Oppenheimer: Christopher Nolan explains movie’s most terrifying scene

Chris Tilly
Cillian Murphy in the scariest scene in Oppenheimer

Christopher Nolan has called Oppenheimer a horror movie, and here he unpacks the film’s most terrifying sequence.

Writer-director Christopher Nolan spoke about extreme reactions to Oppenheimer before the film’s release, describing audiences as both horrified and distraught.

You can see where they were coming from now that the film is on general release, with circumstances around the creation of the atomic bomb – and the way that is was then unleashed on Hiroshima and Nagasaki – making for a viewing experience that’s both disturbing and tragic.

There’s one scene in particular that stands out. And both Nolan and his editor have been speaking about how it came together. So beware of SPOILERS ahead.

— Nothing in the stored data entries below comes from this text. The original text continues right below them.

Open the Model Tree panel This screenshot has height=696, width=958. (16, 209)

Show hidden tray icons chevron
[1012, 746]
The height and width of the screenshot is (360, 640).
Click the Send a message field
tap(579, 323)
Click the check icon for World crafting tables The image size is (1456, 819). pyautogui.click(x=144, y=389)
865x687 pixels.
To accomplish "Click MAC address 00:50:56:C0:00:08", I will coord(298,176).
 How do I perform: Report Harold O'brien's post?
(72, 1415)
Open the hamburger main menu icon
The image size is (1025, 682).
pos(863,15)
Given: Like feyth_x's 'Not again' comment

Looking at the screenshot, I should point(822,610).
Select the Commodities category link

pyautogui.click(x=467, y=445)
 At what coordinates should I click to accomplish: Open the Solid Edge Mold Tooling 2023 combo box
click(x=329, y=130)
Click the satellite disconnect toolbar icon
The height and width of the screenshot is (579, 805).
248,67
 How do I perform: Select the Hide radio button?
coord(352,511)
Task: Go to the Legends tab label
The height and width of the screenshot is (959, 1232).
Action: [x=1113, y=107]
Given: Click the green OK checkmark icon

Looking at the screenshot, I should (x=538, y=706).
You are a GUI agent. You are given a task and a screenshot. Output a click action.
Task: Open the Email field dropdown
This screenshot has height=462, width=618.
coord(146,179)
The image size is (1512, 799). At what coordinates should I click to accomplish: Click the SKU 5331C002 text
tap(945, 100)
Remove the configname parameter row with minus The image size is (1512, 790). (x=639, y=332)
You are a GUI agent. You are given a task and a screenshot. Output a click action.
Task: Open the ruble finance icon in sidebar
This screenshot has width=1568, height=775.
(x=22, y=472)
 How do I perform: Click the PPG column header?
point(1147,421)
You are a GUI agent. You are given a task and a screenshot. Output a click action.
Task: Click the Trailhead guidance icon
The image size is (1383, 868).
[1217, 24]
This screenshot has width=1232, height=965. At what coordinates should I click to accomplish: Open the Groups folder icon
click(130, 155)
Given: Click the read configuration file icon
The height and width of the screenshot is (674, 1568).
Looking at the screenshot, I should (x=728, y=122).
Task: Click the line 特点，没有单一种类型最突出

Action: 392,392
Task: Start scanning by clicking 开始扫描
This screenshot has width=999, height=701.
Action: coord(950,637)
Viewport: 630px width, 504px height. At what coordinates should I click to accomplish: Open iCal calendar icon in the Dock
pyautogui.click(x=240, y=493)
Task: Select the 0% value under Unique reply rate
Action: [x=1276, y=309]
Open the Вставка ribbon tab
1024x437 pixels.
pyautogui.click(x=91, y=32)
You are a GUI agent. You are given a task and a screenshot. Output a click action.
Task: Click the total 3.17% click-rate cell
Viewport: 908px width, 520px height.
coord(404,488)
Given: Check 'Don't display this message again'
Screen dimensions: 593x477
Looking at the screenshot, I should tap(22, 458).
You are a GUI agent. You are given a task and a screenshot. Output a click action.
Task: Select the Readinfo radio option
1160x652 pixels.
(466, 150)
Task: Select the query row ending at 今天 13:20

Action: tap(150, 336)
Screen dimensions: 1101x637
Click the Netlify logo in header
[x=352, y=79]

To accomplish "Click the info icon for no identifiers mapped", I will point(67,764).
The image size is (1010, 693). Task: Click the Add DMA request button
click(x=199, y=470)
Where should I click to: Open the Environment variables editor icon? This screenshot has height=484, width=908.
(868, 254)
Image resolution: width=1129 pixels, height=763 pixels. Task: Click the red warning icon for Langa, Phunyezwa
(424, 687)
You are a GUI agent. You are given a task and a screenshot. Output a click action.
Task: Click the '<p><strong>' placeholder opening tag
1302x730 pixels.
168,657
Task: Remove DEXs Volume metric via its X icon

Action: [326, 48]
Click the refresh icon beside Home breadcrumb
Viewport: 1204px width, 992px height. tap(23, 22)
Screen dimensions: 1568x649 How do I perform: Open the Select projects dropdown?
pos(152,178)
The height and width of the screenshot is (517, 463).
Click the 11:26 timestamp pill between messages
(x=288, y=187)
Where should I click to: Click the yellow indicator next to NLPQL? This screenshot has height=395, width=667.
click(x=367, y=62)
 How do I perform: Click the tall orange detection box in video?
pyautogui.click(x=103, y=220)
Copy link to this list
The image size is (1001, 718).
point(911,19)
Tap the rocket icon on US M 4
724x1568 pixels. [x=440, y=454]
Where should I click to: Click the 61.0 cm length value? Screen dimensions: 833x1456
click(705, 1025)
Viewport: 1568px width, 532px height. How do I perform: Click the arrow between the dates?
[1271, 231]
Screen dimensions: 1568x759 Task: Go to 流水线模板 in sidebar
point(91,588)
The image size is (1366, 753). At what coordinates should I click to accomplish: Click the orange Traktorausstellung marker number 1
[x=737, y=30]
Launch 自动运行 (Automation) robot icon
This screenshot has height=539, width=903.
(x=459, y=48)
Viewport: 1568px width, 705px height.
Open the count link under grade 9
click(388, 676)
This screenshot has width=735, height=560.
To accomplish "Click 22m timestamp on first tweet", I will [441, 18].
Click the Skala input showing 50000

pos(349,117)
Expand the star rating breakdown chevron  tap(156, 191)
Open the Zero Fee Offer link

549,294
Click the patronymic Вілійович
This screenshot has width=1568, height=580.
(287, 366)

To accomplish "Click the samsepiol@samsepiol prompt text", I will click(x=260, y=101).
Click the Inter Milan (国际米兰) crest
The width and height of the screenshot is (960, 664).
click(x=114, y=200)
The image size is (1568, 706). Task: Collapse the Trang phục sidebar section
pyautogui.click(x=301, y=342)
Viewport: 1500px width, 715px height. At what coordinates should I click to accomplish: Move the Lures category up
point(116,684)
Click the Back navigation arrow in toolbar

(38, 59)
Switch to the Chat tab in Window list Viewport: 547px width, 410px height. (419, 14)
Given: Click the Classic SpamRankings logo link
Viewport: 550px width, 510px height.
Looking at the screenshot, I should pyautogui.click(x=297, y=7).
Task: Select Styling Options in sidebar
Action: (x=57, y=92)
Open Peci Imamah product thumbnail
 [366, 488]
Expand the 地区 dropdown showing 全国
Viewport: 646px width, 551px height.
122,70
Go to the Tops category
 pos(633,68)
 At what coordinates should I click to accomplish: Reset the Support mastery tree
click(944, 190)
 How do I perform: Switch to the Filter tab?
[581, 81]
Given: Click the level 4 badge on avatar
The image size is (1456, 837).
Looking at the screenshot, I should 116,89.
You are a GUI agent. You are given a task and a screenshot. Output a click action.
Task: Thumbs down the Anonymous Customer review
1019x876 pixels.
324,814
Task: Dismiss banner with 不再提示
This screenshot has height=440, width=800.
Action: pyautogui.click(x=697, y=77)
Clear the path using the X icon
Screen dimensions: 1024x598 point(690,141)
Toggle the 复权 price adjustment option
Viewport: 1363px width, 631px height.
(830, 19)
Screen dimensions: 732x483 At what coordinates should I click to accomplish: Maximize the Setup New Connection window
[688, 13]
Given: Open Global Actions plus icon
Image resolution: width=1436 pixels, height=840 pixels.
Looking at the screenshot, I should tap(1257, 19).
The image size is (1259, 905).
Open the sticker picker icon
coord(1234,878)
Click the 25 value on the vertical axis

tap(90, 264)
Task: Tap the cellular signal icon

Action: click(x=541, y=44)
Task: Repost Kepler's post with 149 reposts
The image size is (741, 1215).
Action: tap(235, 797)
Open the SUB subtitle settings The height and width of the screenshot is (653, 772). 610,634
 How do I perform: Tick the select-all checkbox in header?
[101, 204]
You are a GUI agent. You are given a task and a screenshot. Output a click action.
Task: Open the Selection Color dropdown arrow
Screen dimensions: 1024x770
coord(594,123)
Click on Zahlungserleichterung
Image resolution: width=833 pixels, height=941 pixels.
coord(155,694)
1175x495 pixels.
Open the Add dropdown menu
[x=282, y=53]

Oppenheimer: Christopher Nolan explains movie’s most terrifying scene

The scene in question concerns J. Robert Oppenheimer addressing his colleagues in a gymnasium soon after the bombs have been dropped. The sound of the crowd cheering is delayed – much as the sound of the bomb detonating came in belatedly during the Trinity explosion. While he then has visions of skin burning off a member of the audience.

“The whole film is about consequences,” Nolan tells Vulture of the sequence. “The delayed onset of consequences that people often forget – the film is full of different representations of that. Some visceral, some more narrative.”

Nolan continues: “As I immersed myself in Oppenheimer’s story, what I eventually came to is the realization that even though he never specifically apologized for Hiroshima and Nagasaki, his actions the night after the bombing were the actions of somebody truly possessed by guilt, truly possessed by a desire to undo what he had done. So I felt that in the telling, I wanted to be true to my interpretation of the interior turmoil he must have felt, how that would’ve manifested itself.”

Harking back to the Trinity explosion

Editor Jennifer Lame says the lack of initial sound is a callback to that earlier explosive test, calling it “the evil stepsister to Trinity in a way, sound-wise, in the way we cut it.”

Lame adds: “It took a while to make those two feel a pair with each other. It’s such a fine line between just making them the same rather than making them feel they speak to each other.”